10. De rechtbank veroordeelt verweerder het betaalde griffierecht aan eiser te vergoeden.
11. Er zijn geen voor vergoeding in aanmerking komende proceskosten.

Beslissing

De rechtbank:
  • verklaart het beroep gegrond;
  • verwijst het van rechtswege ontstane beroep tegen het besluit van 15 juni 2020 naar verweerder om als bezwaarschrift in behandeling te nemen;
  • vernietigt het dwangsombesluit en stelt vast dat verweerder als gevolg van het niet tijdig beslissen, een dwangsom als bedoeld in artikel 4:17 van de Awb heeft verbeurd van in totaal € 535,00;
  • bepaalt dat verweerder het griffierecht van € 47,00 aan eiser vergoedt.
Deze uitspraak is gedaan door mr.

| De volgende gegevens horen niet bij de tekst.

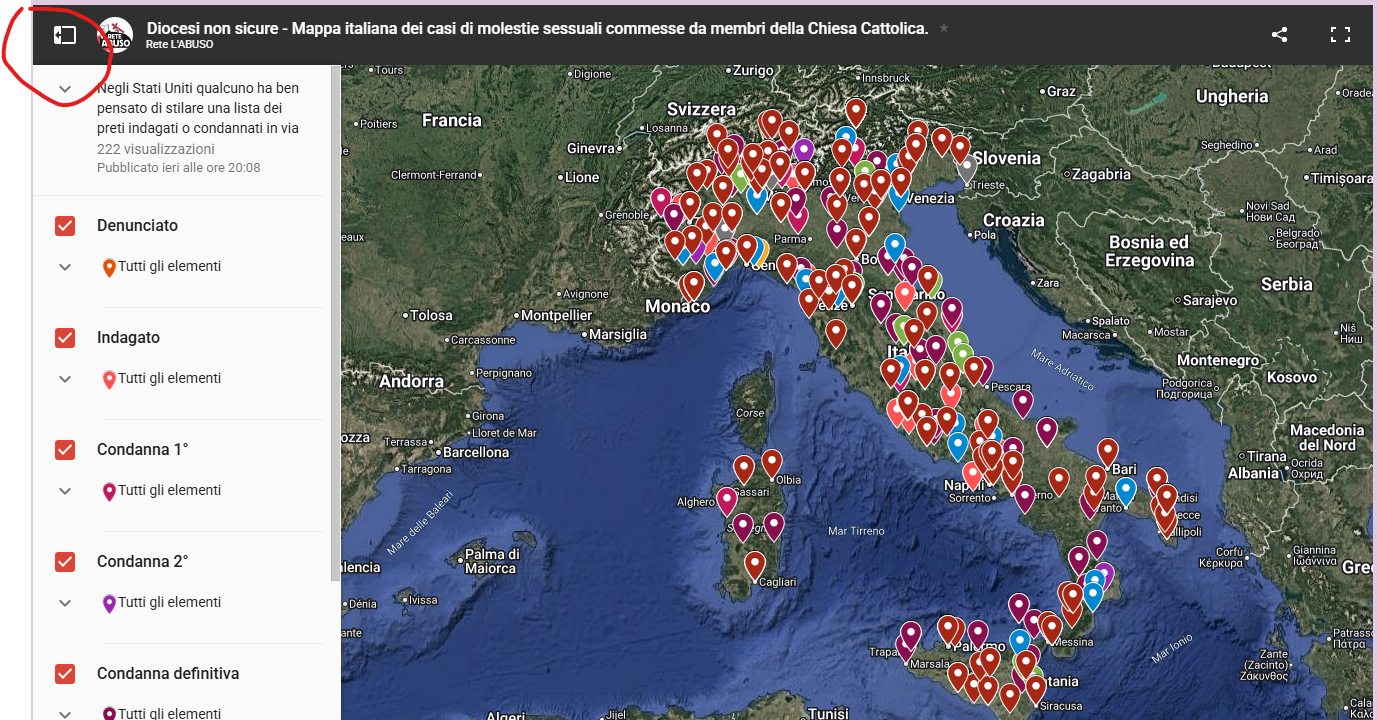Expand Condanna 2° elements chevron
This screenshot has width=1378, height=720.
tap(65, 603)
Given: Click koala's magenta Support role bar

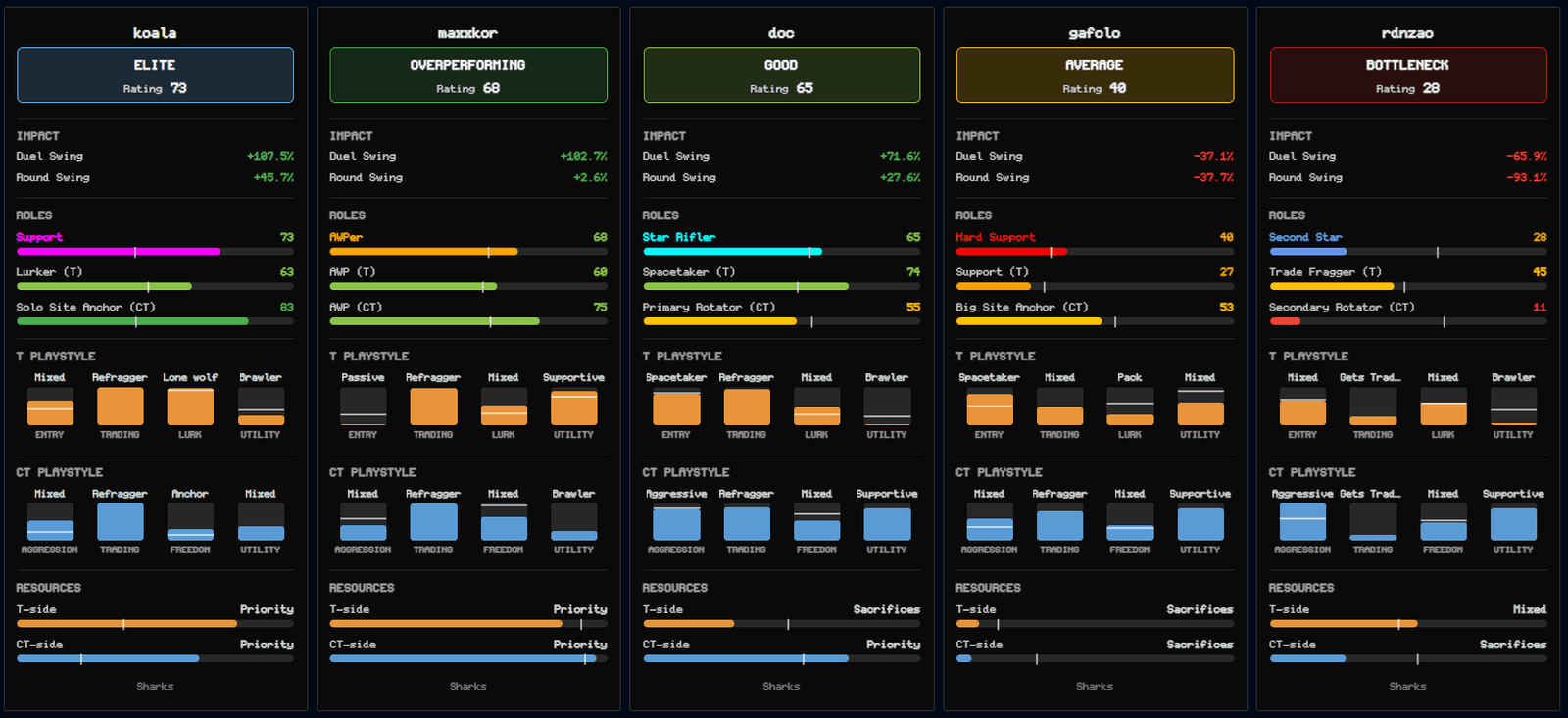Looking at the screenshot, I should 155,252.
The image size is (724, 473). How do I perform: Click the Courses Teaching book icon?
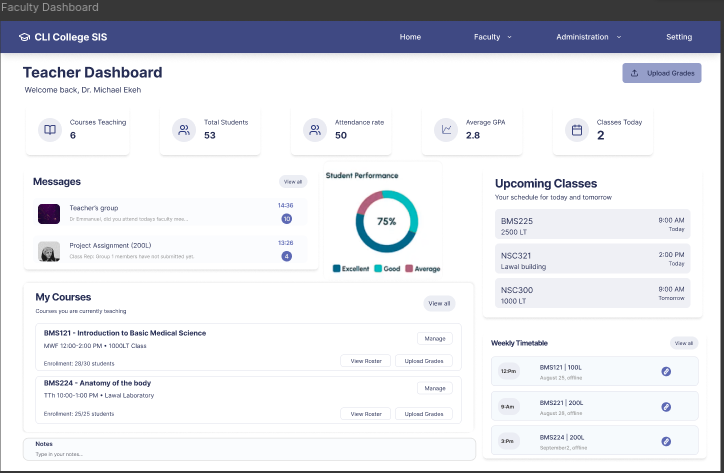click(x=49, y=130)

J.D. Streefkerk, rechter, in aanwezigheid van
M. Verbeek, griffier. De uitspraak is in het openbaar geschied op 11 december 2020.
griffier rechter
Afschrift verzonden aan partijen op:

Rechtsmiddel

Tegen deze uitspraak kan binnen zes weken na de dag van verzending daarvan verzet worden ingesteld bij deze rechtbank. De indiener van het verzetschrift kan daarbij vragen in de gelegenheid te worden gesteld over het verzet te worden gehoord.